Jess Oakley, Reporter

 

Pixar’s newest movie hit theaters on March 6, grossing nearly $40 million, much smaller than other Pixar movies. This low turn out can be pointed to the fact that the movie was released as fears of the growing COVID-19 pandemic began to distance people from social gatherings. In response to movie theaters shutting down as shelter-in-place policies were enacted, Disney released the movie on their streaming services, Disney +.

The movie has an hour and 42 minutes run time and features the voices of stars such as Tom Holland and Chris Pratt. The movie is set in a fantasy suburb, where centaurs, gnomes, elves, and fairies live in a world similar to ours. The movie begins with a narration about the past being full of magic, but it is hard to master, so the creatures decided to turn to easier routes, such as light bulbs and convection ovens. The only connection to the past that exists is through a game that one of the main characters, Barley, plays. It is similar to dungeons and dragons, except everything in the game is real and based in history. 

The movie starts on the day of the main character, Ian’s sixteenth birthday. Ian and Barley receive a gift from their mother that their late father left behind for them. It’s a magical staff and stone, along with a spell that their father created so the elf brothers could bring their father back for a single day. Barley attempts to use the magic staff to no avail and ends up leaving Ian’s room in frustration. Ian starts to read out the spell and the stone and staff start to vibrate. Ian is able to bring half of his father’s body back before the stone disappears and the two brothers are left with only the legs of their father. 

The brothers must go on a quest to receive another phoenix stone, so they can finish the spell and bring the rest of their father back. The quest is filled with both fun-filled moments of laughter and moments that made my heart hurt. Ian must learn to trust Barley and do as he says so that they can survive the night and bring back their father. There is a part in the movie where Ian leaves Barley because he doesn’t trust that he knows best. 

In the end, Barley finds the phoenix stone, and everyone, Ian, Barley, their mother and the Manticore that was traveling with their mother, has to work together to destroy the stone dragon that was summoned so that the brothers can see their father. Ian makes a huge sacrifice by telling Barley that he could go say goodbye to their father, something that Barley regrets not being able to do before their father died. Ian gives up meeting his father so that Barley could say goodbye. 

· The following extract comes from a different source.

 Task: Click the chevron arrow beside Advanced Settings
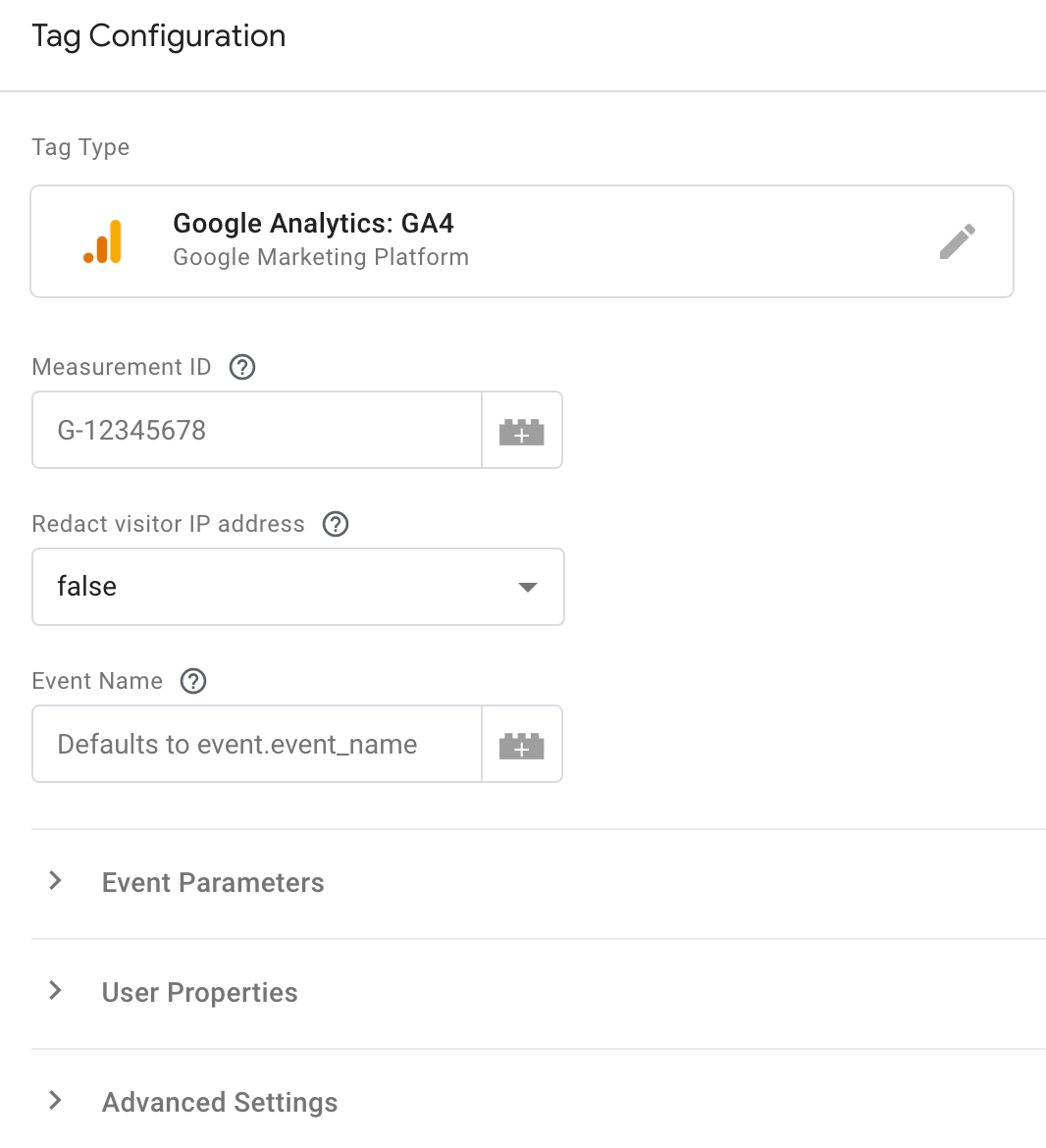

I did cry at the end of the movie, and I don’t feel shame about it at all. The movie was about having to make sacrifices for the happiness of the ones we love. It’s about realizing that the people we have in our lives will forever be better than a fantasy we have of people not in it. Ian and Barley both made sacrifices for the other’s happiness, and they showed that true love means being there for the people you care about.